A continuación la banda intentó ofrecer Prophets of war, tema que fue desechado por la totalidad del público, que lentamente parecía despertar y comprobar la farsa con sus propios ojos. Cuando la ceguera comenzaba a desaparecer y las caras se tornaban cada vez más largas, la banda se vio forzada a recurrir a una estrategia drástica, e interpretó The dance of eternity, de cuyas garras poderosas ni yo pude resistir. Para consolidar el terreno ganado, el setlist continuó con One last time y Spirit carries on para conformar un triplete del Scenes from a Memory que cambió totalmente el ambiente que se vivía en el recinto. La gente explotó en la más genuina demostración de aprobación ante los temas que se le estaban ofreciendo, gritando y vitoreando a todo pulmón. Nuevamente me encontré inundado de felicidad al escuchar las primeras notas de In the name of God, tema que terminó de desatar la locura en el estadio.
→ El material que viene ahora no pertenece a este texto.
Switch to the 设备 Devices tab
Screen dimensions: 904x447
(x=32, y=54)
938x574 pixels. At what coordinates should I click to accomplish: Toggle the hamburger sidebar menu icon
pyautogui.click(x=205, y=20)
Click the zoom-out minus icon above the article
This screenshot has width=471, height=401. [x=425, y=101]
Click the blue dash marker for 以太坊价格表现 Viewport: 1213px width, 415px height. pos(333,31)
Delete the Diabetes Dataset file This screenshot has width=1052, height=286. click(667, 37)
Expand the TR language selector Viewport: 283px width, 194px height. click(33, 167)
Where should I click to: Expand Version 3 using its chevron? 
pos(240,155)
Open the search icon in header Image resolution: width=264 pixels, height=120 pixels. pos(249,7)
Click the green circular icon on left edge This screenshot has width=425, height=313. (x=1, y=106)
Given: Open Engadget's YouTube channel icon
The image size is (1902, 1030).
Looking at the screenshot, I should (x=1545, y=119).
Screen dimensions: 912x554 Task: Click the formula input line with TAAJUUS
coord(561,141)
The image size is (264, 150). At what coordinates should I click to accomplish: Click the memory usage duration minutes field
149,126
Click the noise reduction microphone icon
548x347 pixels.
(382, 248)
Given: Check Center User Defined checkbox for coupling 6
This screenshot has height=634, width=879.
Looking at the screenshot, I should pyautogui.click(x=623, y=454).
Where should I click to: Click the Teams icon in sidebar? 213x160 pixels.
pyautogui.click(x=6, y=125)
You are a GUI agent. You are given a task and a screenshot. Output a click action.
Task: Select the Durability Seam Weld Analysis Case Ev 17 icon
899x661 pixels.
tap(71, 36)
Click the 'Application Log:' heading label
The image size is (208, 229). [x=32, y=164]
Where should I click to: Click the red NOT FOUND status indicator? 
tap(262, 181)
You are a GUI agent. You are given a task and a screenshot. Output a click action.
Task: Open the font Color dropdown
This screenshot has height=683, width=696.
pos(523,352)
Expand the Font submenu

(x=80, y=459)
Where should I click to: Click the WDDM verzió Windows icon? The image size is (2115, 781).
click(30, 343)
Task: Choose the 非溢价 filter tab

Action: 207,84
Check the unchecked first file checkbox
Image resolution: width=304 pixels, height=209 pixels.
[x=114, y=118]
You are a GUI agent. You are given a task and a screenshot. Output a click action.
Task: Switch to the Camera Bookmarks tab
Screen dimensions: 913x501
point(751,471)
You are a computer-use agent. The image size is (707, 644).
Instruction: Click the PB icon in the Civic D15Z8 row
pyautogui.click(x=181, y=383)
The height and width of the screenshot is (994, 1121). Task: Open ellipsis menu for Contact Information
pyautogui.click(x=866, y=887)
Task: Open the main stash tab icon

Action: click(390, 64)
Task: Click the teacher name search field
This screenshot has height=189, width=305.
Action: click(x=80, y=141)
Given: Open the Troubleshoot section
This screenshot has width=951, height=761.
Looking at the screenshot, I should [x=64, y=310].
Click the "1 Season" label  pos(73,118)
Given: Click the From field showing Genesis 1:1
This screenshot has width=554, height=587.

Sin embargo la fachada se desarmó y rodó por el piso al comenzar The count of Tuscany. El viaje por el pasado resultó delicioso, pero lamentablemente debíamos afrontar la realidad antes de que el show culminara. Cada uno de los 19 minutos del tema me resultó interminable. Repetitivo, aburrido, insulso, vacío… no se me ocurre un solo adjetivo positivo que pueda describir esta obra. De nuevo nos hallábamos frente a la estructuralización y vacío inspirativo del cual el disco Black Clouds & Silver Linings es prácticamente una clínica. Hasta la tapa del disco carece de sentido, del mismo modo que su contenido no es más que un rejunte de elementos que viola rotundamente la ley que afirma que “el todo es más que la suma de las partes”. Tan patético es el disco que Petrucci tuvo que pedirle al público que lo aplaudan luego de realizar uno de sus solos. La artificialidad llevada al extremo, o como dice un amigo “la espectacularidad como fin y no como medio”. De pronto, luego de 1 hora y 45 minutos, la música se había ido tan efímeramente como había llegado.
Lo poco de aquella antigua marca que la banda había hecho en mí había sido definitivamente borrada. No son palabras que me sean fáciles redactar, pero son ciertas. Solo queda mirar al futuro y esperar el milagro, pero por lo pronto me despido de Dream Theater, con el dulce recuerdo de aquello que la banda una vez fue.